The Police Corps recruits candidates, and forwards names to local police departments. The departments select trainees they want to participate in the six-month Police Corps program, agreeing to hire them after graduation.
This year, Baltimore County police said they received 13 names from the Police Corps, but that only one recruit met county standards, and county police officials decided to send him to their own police academy.
"It is not an issue for us about the quality of the recruit," said Col. M. Kim Ward, commander of the Baltimore County services bureau. In the county's own recruiting process, she said, "we test close to 1,000 people to get 50 students."
Although the recruits' stipend and most other Police Corps expenses are financed by grants from the federal government, local departments face some costs.
Baltimore County police officials estimate they spent about $104,000 to train the two officers recruited through the program. That figure includes the cost of assigning a major and lieutenant to the Police Corps full-time, and an additional five weeks of training recruits about county procedures, said county police spokesman Bill Toohey.
"I think for us it was a big commitment," Ward said.
Others defended the program, which is staffed by representatives from participating police departments and academia.
"I'm disappointed. I am a believer in the program," said Maj.

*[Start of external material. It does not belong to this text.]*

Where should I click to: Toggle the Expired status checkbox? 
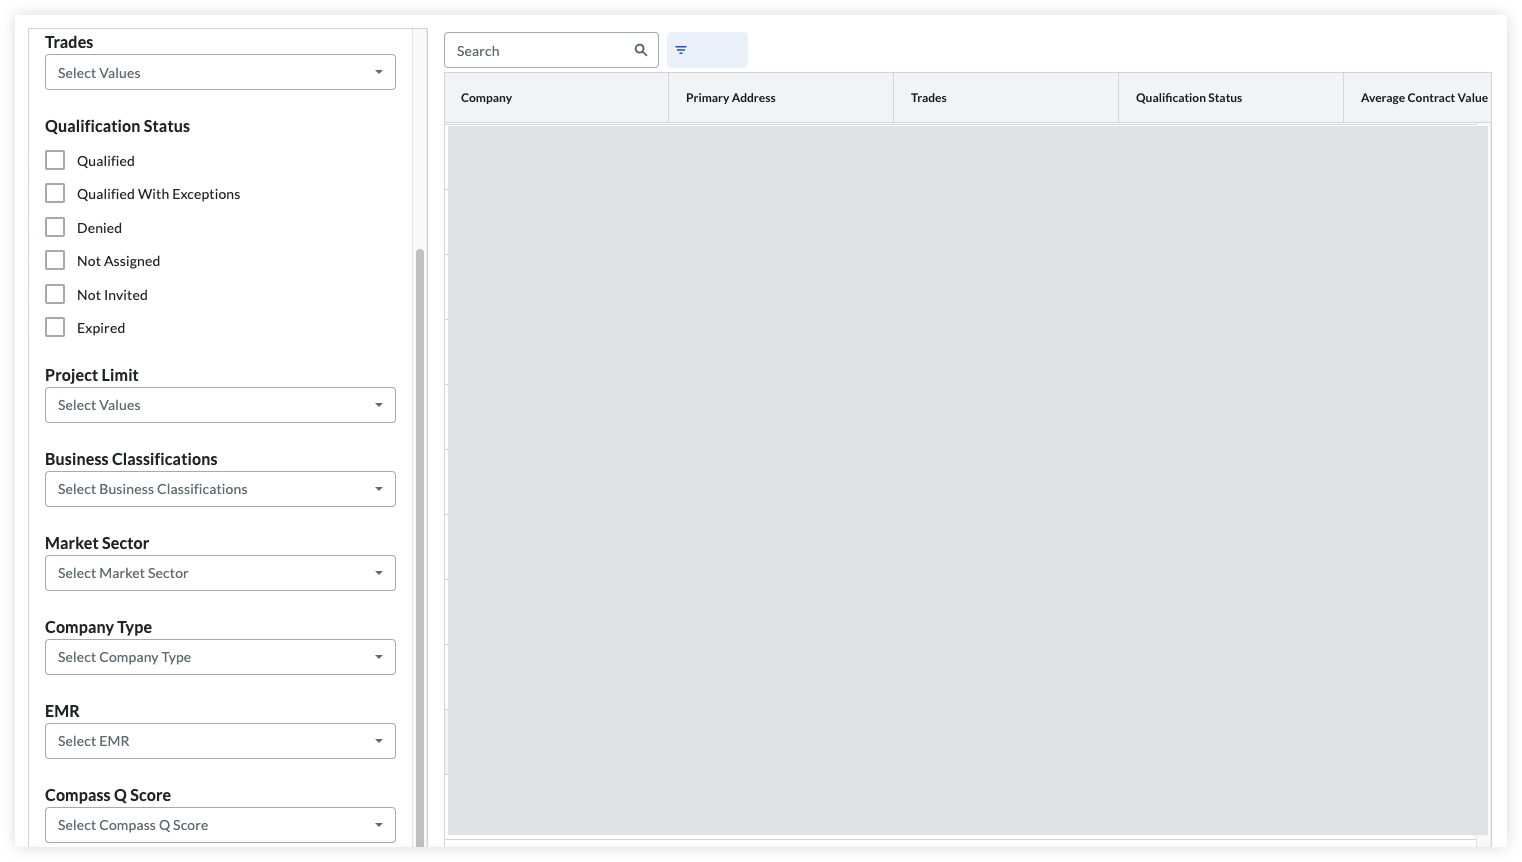coord(55,328)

Michael Stelmack, who represented Baltimore County in the Police Corps. "I think there are some programs we do here that we don't do in the county," such as ethics seminars and bringing in guest speakers.

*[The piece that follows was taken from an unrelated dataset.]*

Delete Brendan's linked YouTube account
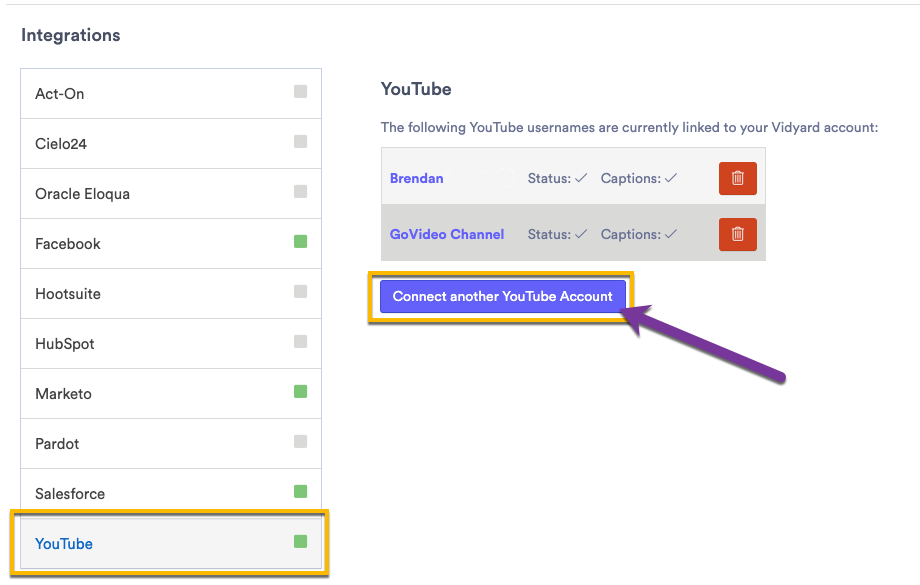920x585 pixels. pos(737,178)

"I think the product speaks for itself," said retired state police Capt. Scott Whitney, who directs the Police Corps. Even if Baltimore County dropped out of the program, withdrawing its major and lieutenant as instructors, it would still have to pay their salaries, he said.
County officials have not ruled out participating in the program in the future, and plan to bring some Police Corps techniques to the county.
The county lieutenant who participated in the Police Corps has already returned to the department. Stelmack will return to police headquarters in June, Toohey said.
"If the Police Corps can recruit more potential officers for the Baltimore County Police Department, we would certainly evaluate the issues that we do not believe are met by Police Corps," county police Chief Terrence B. Sheridan wrote in a letter to the Governor's Office of Crime Control and Prevention.
And while the program was introduced by Lt. Gov. Kathleen Kennedy Townsend, who could battle Baltimore County Executive C. A. Dutch Ruppersberger for the Democratic nomination in the coming governor's race, county police said politics played no role in the decision.
"If others want to read politics into it, that's unfortunate," Ward said. "I look at what is in the best interest of the police department."
Townsend's office declined to comment.